The Levandowski angle makes this stranger. Anthony Levandowski was the Google engineer at the center of the Waymo lawsuit that cost Uber $245 million and whatever credibility remained in its self-driving ambitions. He later founded Pronto.ai, which Uber acquired in 2020, then left to start another AV venture. Kalanick acquiring that startup would close a loop that probably shouldn't exist: the two people who triggered autonomous driving's most expensive legal battle teaming up again, funded by the company that paid the settlement.
What's changed since 2017? Foundation models, mostly. The AV companies that survived the shakeout are now integrating large language models for decision-making, vision transformers for perception, and end-to-end learned policies that replace the modular pipelines Uber was running when Kalanick left. If Kalanick's pitch is that AI's inflection point makes the old problems solvable, Uber might actually believe him. They killed their internal AV program but never stopped wanting the unit economics of cars without drivers.

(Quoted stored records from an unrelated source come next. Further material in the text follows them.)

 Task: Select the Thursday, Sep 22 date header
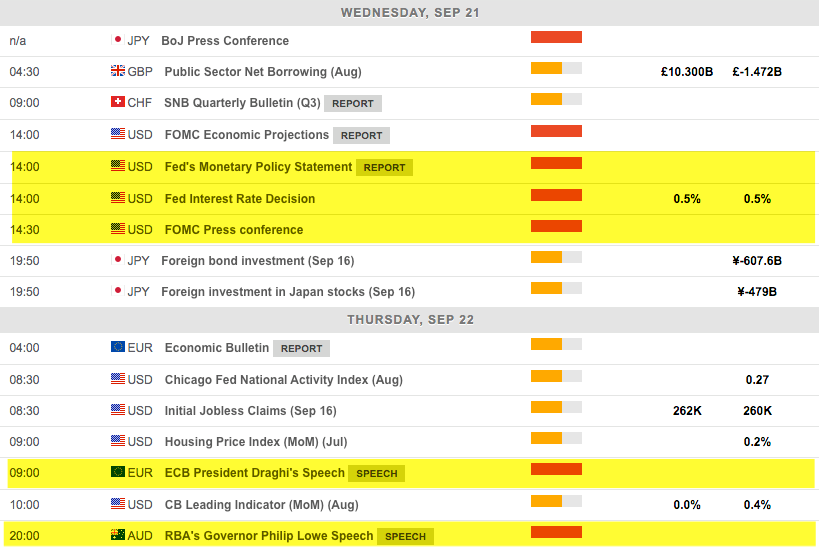click(x=410, y=320)

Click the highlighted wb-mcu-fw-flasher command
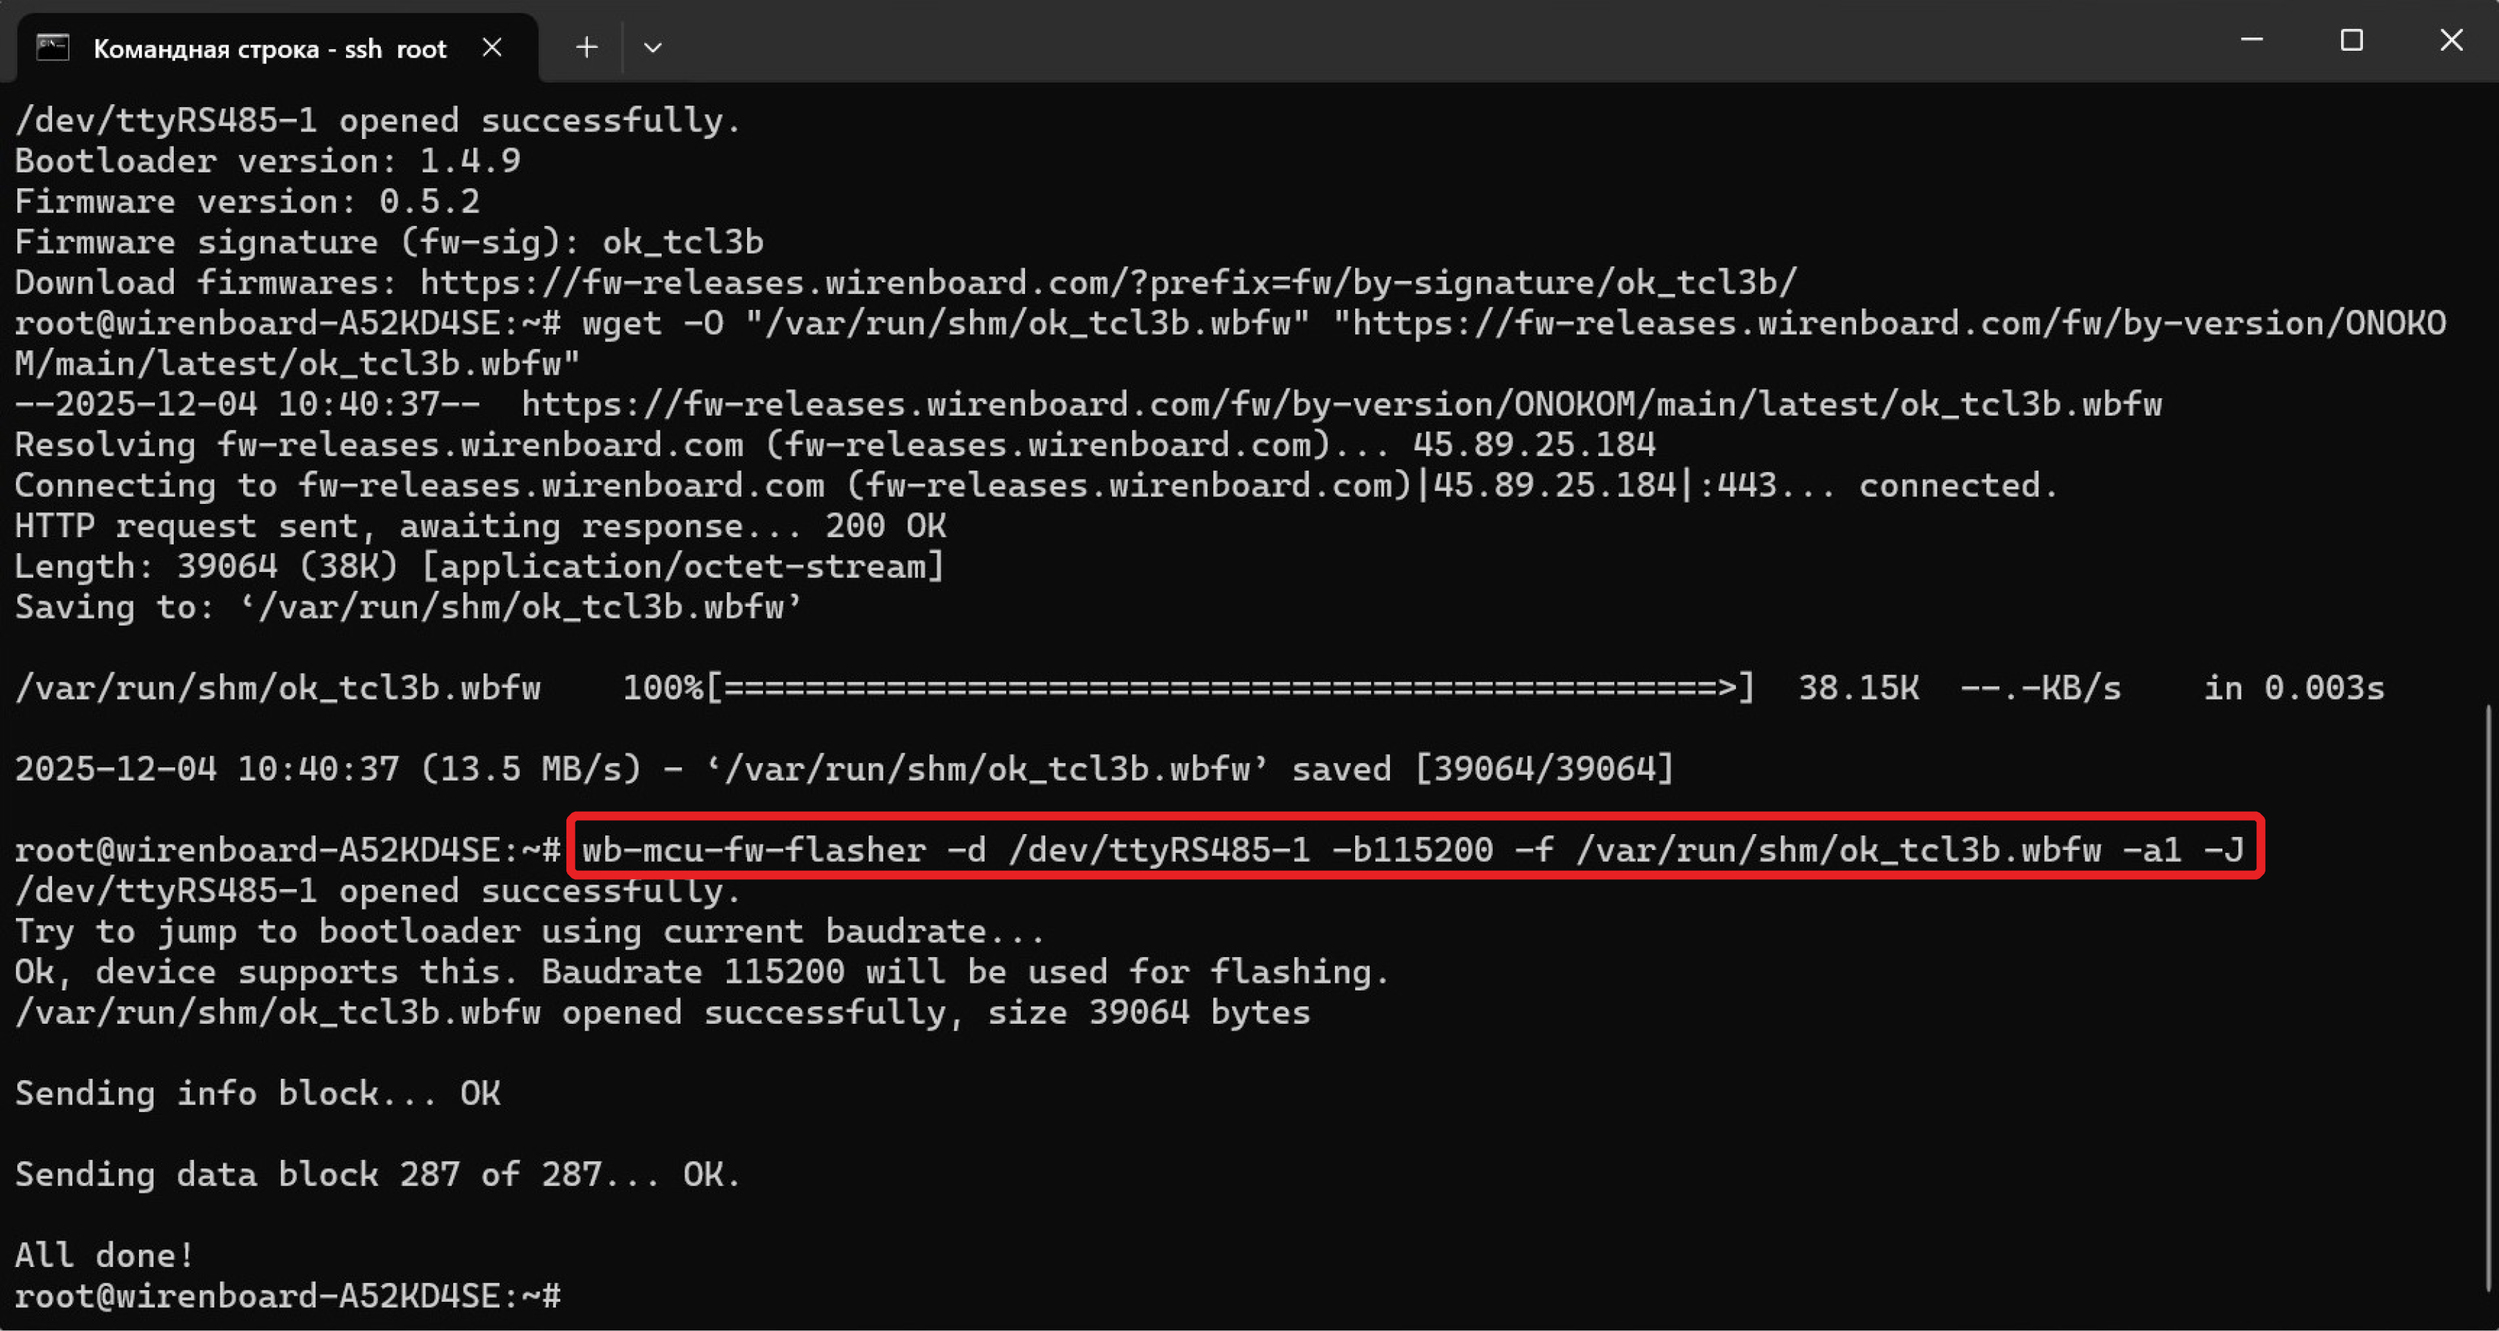(x=1414, y=850)
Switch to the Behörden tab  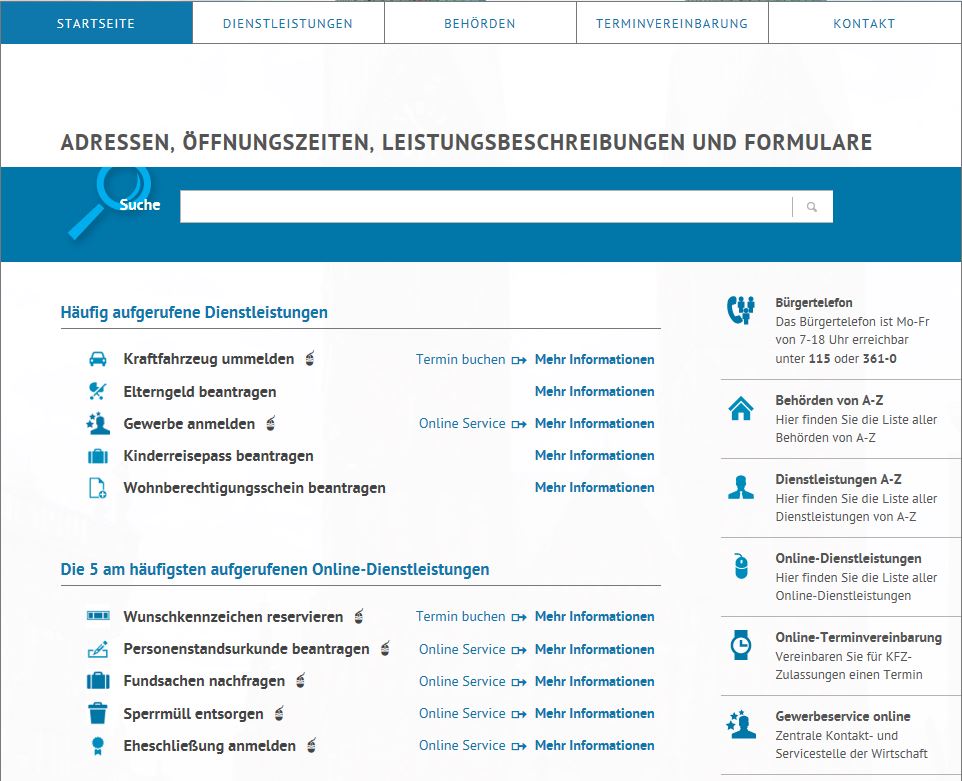(x=480, y=23)
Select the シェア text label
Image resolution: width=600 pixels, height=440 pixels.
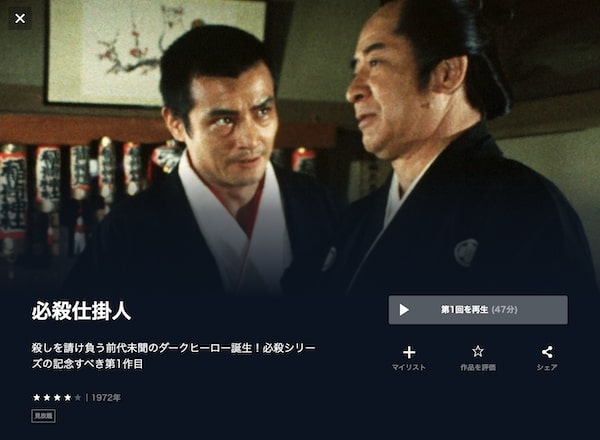[x=547, y=367]
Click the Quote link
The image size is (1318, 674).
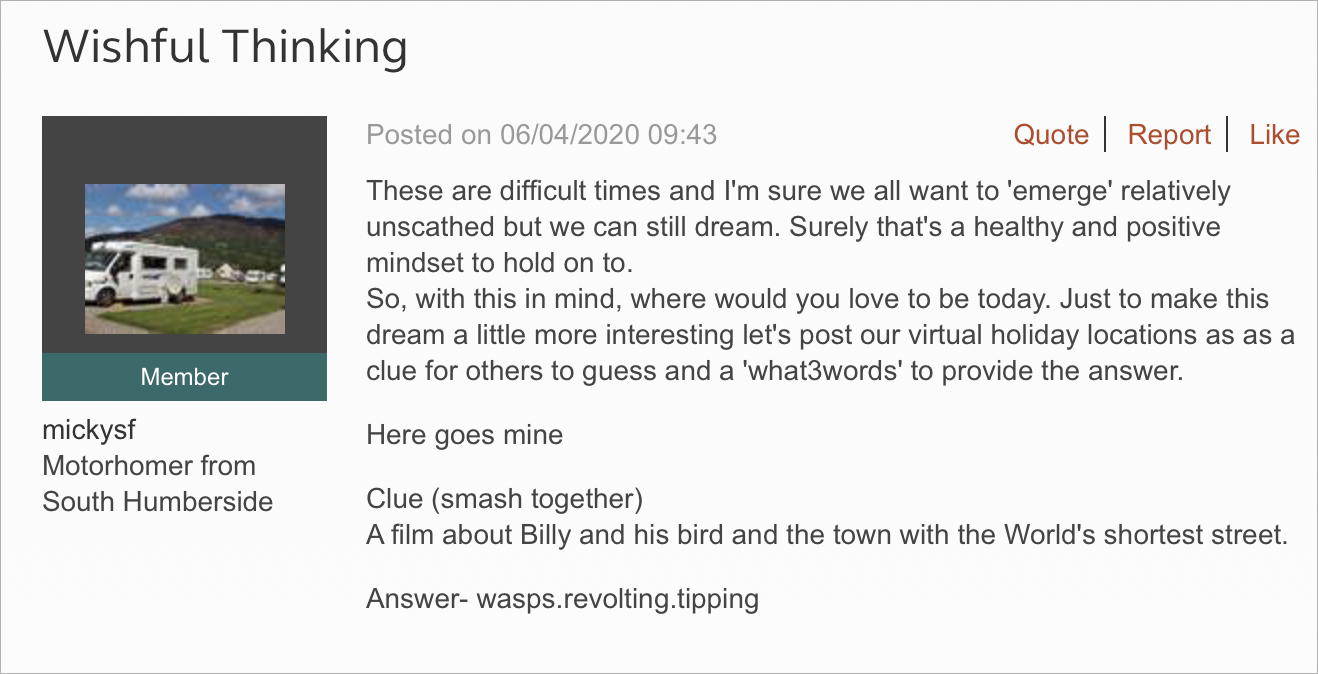click(1051, 135)
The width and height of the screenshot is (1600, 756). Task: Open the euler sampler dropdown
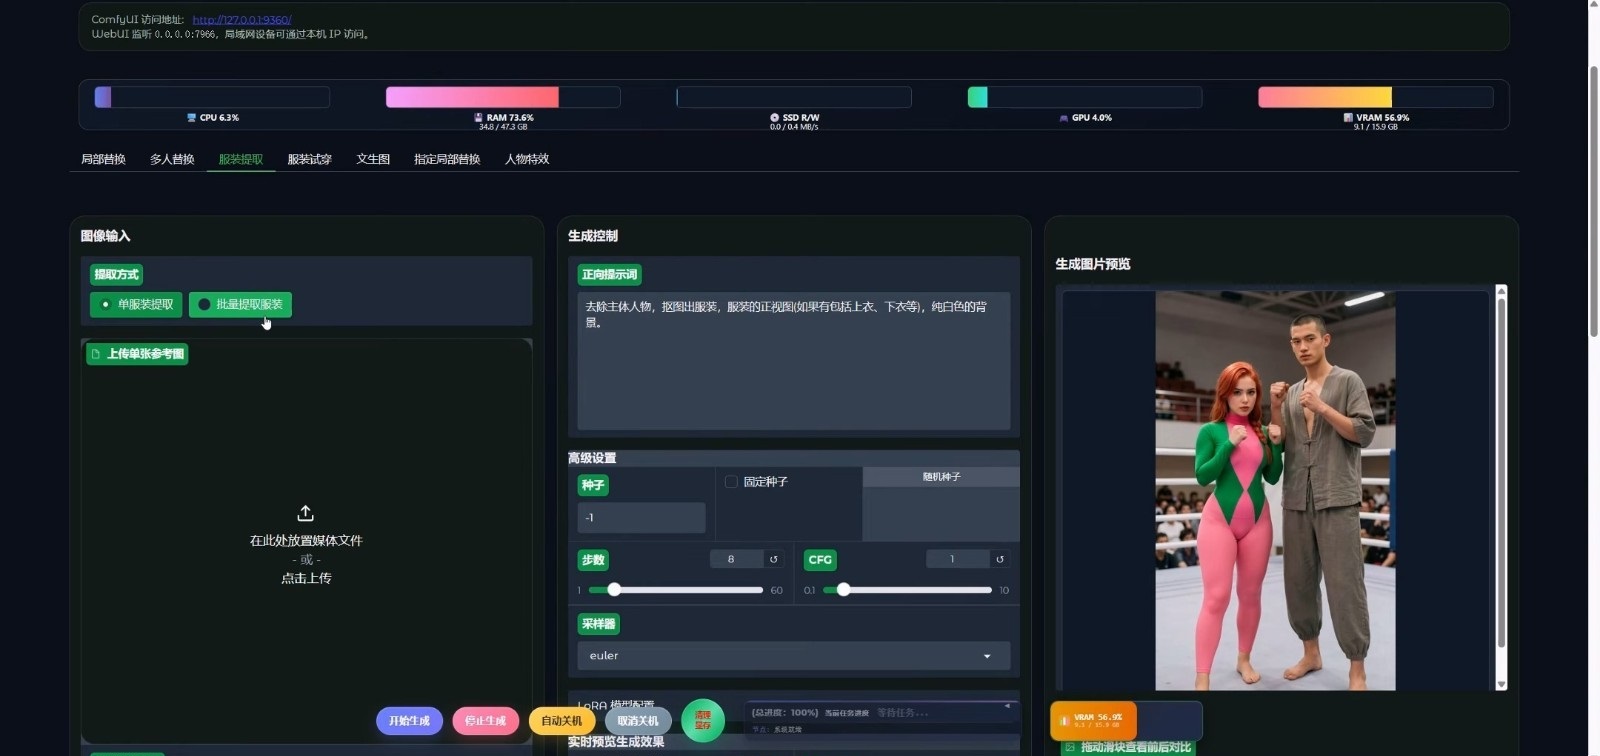[x=793, y=656]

The real tell is Uber writing the check. They're not investors in Aurora anymore beyond the equity stake from the sale. They're not building in-house. But they're willing to fund Kalanick, which suggests this is strategic, not sentimental. Either they negotiated priority access to the technology, or they see this as a hedge against Waymo and Cruise eating the robotaxi market while Uber stays a platform for human drivers.
The Implication
Watch for details on the deal structure. If Uber gets exclusive deployment rights or preferred economics, this is a backdoor return to vertical integration without the capital burn of running it themselves. If it's just a bet on Kalanick, it's either the weirdest reconciliation in tech or someone at Uber really believes the talent was never the problem, just the timing. Either way, Levandowski's involvement means this will be the most legally scrutinized AV startup launch in years. Expect Waymo's lawyers to already be drafting letters.